Hops, Axa,
This is good. I'm recognizing this boredom trend at last.
Hops, it was the way you highlited Axa's quote - those words "BORED RIGID". Yes!
You know, for years I've said, "I don't get bored... there's always plenty to do".... and I really believed that to be true!
Then the moments of paralysis would come, when I couldn't accomplish a thing because of the constant jumping-to-attention which revolved around the needs of others.... not just "N's".... any others. I was so stuck in "doing" mode. People pleasing. Being a servant, fixer, peace-keeper, slave to the whims of those I considered creative, while I was the practical, dutiful one. All of that constant stimuli was what kept me moving forward (or sideways)... who has time to be creative? Rigidity. It was my security blanket... adopted from my mother. My involvement in all the drama of life to date has been my creativity... every ounce of it sucked up by the drama-vac. I never saw that before.
Goosebumps here!
Listing anger related to creativity, for the Artist's Way... ooo, revealing. Here's a bit of judgmental rubbish I located within me - "people who are creative are impractical, artsy, fluffy, unrealistic, irresponsible..." Put that alongside the "I never get bored" and... ain't I just so proud of myself? Yuck!
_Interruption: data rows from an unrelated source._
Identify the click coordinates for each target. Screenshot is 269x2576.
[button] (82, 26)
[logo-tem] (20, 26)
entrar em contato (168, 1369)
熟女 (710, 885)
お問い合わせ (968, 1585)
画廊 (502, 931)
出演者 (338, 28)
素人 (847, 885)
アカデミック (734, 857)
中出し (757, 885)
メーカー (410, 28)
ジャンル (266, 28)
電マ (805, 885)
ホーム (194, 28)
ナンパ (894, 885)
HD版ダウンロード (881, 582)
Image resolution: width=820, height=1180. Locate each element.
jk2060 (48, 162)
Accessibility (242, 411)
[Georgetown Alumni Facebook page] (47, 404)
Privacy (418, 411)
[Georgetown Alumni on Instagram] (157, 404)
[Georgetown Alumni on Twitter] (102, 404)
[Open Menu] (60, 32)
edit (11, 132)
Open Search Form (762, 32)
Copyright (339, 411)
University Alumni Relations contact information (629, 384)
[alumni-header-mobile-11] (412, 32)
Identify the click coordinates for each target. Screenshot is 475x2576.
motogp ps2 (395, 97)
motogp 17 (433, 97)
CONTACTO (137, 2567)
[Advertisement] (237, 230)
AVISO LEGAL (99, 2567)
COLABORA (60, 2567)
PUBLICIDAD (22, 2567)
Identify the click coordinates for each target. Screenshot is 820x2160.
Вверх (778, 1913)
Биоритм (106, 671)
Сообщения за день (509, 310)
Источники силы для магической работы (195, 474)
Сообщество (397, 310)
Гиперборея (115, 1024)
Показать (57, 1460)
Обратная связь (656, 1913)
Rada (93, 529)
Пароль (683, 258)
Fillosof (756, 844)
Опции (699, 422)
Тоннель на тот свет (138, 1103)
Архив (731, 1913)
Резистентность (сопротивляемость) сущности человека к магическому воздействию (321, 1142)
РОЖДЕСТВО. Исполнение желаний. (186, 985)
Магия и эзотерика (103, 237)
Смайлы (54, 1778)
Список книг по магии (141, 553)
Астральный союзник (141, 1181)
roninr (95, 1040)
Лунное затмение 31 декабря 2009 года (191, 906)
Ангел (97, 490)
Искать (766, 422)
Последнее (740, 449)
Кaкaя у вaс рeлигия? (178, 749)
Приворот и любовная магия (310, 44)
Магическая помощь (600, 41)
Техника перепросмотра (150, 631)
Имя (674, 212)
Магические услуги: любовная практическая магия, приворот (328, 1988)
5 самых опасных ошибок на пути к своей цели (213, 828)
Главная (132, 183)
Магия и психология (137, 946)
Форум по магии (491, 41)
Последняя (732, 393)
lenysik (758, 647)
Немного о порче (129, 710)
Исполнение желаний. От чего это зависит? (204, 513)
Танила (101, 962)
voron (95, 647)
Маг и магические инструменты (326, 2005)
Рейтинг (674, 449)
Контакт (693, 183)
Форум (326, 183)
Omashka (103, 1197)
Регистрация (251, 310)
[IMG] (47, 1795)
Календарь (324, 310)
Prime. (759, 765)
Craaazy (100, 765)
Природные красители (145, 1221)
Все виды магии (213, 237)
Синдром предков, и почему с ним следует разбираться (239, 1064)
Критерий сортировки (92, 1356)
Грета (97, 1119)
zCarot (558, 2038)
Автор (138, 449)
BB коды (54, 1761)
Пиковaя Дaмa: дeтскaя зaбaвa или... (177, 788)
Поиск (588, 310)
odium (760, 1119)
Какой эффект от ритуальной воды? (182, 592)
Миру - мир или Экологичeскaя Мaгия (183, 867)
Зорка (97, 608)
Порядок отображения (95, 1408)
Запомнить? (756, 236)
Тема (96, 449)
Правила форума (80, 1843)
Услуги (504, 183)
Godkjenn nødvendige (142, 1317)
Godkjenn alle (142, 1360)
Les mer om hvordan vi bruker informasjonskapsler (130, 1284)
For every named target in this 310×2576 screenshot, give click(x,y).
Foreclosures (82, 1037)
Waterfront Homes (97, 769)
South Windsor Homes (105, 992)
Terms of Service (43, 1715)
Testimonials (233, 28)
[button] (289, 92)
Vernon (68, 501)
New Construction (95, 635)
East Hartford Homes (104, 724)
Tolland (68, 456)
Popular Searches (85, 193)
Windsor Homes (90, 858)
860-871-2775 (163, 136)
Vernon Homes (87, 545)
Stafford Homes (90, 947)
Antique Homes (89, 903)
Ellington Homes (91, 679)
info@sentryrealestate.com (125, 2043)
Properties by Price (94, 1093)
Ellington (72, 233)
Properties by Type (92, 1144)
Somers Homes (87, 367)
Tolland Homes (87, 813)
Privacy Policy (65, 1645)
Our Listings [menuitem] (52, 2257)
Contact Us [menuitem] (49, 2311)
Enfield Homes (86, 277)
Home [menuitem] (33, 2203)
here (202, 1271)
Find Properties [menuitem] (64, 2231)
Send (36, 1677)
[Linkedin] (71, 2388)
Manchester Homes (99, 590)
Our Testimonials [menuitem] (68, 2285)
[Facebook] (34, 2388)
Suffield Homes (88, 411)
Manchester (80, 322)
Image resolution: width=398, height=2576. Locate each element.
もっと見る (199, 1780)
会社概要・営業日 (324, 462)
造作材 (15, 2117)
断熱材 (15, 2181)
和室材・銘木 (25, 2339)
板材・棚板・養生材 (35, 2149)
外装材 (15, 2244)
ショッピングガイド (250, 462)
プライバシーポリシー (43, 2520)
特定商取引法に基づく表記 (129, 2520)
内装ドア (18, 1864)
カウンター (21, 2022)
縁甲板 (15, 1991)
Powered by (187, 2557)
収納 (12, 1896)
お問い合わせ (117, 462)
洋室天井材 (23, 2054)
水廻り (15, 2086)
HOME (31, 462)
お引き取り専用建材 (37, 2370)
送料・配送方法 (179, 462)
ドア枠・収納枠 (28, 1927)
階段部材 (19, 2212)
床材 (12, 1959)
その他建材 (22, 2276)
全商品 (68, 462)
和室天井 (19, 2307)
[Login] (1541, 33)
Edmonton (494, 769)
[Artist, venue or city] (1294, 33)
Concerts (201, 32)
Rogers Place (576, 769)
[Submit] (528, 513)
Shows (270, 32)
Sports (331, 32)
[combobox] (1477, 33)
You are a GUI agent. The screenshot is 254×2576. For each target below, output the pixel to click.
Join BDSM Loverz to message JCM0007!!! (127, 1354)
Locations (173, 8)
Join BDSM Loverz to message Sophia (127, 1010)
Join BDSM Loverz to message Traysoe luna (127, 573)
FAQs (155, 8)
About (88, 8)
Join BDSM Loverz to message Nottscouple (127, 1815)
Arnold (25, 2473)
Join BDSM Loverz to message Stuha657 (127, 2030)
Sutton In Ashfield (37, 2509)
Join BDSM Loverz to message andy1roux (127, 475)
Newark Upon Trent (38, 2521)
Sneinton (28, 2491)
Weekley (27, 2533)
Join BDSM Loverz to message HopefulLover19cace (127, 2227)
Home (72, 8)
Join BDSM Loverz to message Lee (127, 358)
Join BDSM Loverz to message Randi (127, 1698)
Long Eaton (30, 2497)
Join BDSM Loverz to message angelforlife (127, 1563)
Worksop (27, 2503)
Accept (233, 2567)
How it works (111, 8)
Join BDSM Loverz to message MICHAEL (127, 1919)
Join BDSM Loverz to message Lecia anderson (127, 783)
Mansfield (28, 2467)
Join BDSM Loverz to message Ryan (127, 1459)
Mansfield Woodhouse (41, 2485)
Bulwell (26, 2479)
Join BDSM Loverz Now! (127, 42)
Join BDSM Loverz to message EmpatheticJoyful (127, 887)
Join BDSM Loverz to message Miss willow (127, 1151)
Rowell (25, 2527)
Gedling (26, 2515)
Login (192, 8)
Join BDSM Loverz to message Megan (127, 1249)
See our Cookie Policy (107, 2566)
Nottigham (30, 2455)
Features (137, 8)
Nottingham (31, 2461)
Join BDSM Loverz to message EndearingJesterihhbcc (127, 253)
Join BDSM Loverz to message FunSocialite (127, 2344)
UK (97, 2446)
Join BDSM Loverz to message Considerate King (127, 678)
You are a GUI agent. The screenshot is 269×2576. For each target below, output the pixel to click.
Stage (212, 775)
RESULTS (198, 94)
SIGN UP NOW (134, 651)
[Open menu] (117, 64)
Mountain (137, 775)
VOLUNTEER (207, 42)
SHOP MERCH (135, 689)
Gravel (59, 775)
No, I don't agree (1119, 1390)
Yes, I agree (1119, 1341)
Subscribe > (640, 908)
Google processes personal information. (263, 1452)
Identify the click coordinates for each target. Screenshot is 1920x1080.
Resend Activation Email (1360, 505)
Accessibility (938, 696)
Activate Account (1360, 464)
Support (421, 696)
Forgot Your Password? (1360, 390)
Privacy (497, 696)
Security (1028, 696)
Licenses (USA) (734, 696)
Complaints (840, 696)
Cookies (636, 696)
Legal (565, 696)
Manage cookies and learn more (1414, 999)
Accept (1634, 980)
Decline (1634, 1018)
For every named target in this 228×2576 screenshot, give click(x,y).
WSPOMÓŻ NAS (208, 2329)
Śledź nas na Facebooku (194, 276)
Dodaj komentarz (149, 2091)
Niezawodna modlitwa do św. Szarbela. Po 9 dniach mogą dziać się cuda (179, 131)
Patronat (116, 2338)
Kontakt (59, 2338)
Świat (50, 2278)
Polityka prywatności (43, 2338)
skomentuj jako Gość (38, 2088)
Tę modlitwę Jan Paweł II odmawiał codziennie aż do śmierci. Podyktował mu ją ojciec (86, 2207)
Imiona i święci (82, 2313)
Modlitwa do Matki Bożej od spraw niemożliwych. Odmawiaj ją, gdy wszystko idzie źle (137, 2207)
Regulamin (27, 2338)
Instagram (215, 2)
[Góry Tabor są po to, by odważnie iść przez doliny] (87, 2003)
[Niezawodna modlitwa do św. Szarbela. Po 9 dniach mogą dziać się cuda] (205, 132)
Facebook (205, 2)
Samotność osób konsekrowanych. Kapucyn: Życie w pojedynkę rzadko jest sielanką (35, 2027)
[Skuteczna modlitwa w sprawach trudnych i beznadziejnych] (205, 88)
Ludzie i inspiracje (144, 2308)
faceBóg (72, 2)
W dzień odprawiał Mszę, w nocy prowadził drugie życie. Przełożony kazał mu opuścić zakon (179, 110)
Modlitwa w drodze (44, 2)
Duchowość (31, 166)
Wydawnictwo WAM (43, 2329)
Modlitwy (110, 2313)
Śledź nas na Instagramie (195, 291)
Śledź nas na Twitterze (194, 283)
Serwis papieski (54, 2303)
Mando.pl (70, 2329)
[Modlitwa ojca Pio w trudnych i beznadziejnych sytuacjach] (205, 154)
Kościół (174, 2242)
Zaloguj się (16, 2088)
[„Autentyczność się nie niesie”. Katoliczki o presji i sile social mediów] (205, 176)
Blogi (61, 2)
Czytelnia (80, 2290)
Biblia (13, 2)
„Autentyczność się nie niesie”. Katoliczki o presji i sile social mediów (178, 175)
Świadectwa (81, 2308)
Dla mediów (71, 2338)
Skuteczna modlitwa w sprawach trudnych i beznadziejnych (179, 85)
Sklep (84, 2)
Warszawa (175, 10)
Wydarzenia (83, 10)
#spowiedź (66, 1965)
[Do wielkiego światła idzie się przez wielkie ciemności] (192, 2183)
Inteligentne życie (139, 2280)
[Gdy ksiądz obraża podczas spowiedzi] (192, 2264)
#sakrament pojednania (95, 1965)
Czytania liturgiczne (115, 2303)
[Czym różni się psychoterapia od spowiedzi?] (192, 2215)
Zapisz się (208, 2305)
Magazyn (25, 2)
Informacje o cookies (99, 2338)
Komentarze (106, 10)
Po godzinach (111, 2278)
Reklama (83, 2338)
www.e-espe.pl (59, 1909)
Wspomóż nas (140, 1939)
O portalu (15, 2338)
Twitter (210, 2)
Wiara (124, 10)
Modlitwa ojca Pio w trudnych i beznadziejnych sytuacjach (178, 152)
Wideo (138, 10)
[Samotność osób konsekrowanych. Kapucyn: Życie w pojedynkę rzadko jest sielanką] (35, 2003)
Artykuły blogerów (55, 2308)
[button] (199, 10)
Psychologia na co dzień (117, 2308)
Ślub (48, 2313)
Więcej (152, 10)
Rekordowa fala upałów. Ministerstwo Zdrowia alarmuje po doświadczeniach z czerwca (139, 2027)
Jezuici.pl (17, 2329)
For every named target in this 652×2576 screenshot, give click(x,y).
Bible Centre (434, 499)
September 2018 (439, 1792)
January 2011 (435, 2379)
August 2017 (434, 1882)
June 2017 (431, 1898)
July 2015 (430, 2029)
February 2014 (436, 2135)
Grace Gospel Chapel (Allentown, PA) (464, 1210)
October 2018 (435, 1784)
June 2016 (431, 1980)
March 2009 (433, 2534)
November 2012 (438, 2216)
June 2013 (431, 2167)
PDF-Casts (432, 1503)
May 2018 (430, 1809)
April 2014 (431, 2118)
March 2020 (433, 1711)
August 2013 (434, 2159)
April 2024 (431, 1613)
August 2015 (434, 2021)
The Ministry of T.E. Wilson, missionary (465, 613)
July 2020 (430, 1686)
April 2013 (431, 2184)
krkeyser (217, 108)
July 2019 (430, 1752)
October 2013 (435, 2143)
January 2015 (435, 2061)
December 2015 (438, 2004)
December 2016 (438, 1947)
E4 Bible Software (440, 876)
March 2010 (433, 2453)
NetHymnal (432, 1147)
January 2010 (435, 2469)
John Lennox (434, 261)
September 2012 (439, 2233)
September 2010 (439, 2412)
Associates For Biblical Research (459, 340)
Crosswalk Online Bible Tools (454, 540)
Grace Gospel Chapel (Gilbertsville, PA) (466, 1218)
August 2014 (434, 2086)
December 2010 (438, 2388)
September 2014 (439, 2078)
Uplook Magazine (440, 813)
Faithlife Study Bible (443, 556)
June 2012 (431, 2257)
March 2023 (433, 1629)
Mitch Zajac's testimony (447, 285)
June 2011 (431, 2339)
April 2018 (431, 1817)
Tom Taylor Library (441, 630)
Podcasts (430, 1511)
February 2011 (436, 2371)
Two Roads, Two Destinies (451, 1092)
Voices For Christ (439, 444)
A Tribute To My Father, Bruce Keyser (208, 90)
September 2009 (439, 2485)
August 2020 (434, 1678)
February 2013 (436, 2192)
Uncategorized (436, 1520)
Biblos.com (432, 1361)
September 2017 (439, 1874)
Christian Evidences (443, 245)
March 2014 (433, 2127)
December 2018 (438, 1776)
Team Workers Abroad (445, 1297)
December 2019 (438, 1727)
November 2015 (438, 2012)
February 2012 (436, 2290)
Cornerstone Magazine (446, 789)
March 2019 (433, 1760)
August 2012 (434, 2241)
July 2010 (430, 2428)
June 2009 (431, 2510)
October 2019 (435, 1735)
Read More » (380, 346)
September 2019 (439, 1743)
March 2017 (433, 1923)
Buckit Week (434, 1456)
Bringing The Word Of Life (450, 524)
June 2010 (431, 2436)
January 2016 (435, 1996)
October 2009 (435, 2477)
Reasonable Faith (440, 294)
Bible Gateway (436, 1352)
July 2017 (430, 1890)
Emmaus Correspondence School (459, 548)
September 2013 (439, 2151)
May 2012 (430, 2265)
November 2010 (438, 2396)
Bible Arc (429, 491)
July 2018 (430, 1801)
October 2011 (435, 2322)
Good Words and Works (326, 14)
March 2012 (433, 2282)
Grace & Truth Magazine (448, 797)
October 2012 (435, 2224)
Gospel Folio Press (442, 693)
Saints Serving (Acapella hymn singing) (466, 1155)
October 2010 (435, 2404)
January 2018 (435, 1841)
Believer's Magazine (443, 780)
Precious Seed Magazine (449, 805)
How many times I've been frozen in inaction, obsessing about somebody's issues - somebody else's stuff! Husbands, children, friends, relatives... oh, how disturbed I could get by their problems. Hah! That is boredom. And pride. And I see where it sprouted. Years of training to cut off the disaster at the pass, to foresee all potential trouble and smooth the way, to pick up the pieces after Mr. Destructo of the day tore my life to shreds... it's like shell-shock... left me bored unless some major drama was constantly playing out before me.
I renounced drama after NPD-ex, complete with the purchase of an "I don't do drama" T-shirt

.... but it continued to spin in my head, out of my reach, until I started feeling safe enough to pull out the feelings one by one and take an honest look at them. I'd fill my days with menial tasks and then resent those who didn't find my accomplishments praiseworthy. I'd resent those who made time to be creative when all I could see was all the work to be done. I'd resent myself for not being able to rise above the mundane... and then I'd settle back into the pride of - well, at least I take care of "business".
That's an awful mess of resentment.
Well, I've really rambled off topic here into true confessions, but thanks for the chance to spit this out.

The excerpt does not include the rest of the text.